Retirement plan assets (IRAs, 401(k) Plans, Profit Sharing Plans, Keough Plans, and 403(b) Annuity Plans) are great sources of retirement income but not always a good choice for making gifts for children and grandchildren. You may consider using retirement plan assets to make a significant and meaningful gift that will support the Program into the new millennium and beyond.

And, because of the estate and income tax treatment of retirement plan assets, the “cost” of the gift to your estate and heirs is often relatively small.

Naming the Morehead-Cain Scholarship Fund as a beneficiary of your retirement plan account is one of the easiest ways to make a planned gift, and in many ways is similar to making a bequest. Simply call your plan administrator and request a Change of Beneficiary form. In the beneficiary section, list ‘The Morehead-Cain Scholarship Fund’ (Tax ID Number: 56-2462593) as the primary beneficiary for all or a portion of the account. Then return the form to your plan administrator and send a copy to us for our records.

That’s it!

Retirement Plan Assets and Testamentary Charitable Remainder Trusts

Charitable remainder trusts provide income to one or more beneficiaries for life with the remainder interest going to charity upon the death of the income beneficiaries. A great way to fund a charitable remainder trust is with retirement plan assets owned at the time of death.

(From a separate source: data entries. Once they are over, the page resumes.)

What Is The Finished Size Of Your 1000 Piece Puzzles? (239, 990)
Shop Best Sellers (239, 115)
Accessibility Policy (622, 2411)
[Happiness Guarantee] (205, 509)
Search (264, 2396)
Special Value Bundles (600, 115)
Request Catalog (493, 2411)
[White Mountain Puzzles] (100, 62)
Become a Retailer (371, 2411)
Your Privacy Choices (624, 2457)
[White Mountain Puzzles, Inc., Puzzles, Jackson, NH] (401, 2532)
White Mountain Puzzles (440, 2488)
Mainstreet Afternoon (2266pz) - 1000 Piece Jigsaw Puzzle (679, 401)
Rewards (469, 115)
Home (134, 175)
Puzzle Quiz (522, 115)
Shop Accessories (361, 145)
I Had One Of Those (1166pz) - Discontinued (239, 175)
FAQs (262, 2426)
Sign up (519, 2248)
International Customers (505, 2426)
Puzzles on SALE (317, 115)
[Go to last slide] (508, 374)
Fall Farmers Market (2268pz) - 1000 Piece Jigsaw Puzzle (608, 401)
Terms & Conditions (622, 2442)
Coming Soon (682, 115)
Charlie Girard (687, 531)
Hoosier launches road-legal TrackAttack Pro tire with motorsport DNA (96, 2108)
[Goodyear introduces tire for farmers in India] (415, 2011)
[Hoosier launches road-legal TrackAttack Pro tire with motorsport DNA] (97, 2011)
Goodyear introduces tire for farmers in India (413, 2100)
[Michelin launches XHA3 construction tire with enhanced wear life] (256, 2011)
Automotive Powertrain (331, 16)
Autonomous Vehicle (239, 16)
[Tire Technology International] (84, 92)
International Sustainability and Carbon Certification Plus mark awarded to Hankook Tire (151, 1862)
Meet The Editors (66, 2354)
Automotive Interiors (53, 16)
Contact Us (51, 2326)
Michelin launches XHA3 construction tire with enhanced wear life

The decedent’s estate receives an estate tax deduction for the present value of the Foundation’s interest in the retirement plan assets. The trust itself is tax-exempt so no income taxes will be due when the retirement plan assets are received by the Trustee. A charitable remainder trust funded with retirement plan assets is a great way to reduce estate taxes, provide a lifetime income stream to one or more beneficiaries, and to make a charitable gift—all at the same time. When the trust terminates, the remaining assets will be paid to the Program and used for the Morehead-Cain Scholars Program.

Please Note:

This information is not intended to be considered legal or tax advice. For advice regarding all matters associated with charitable giving, please consult an attorney and/or a professional tax advisor.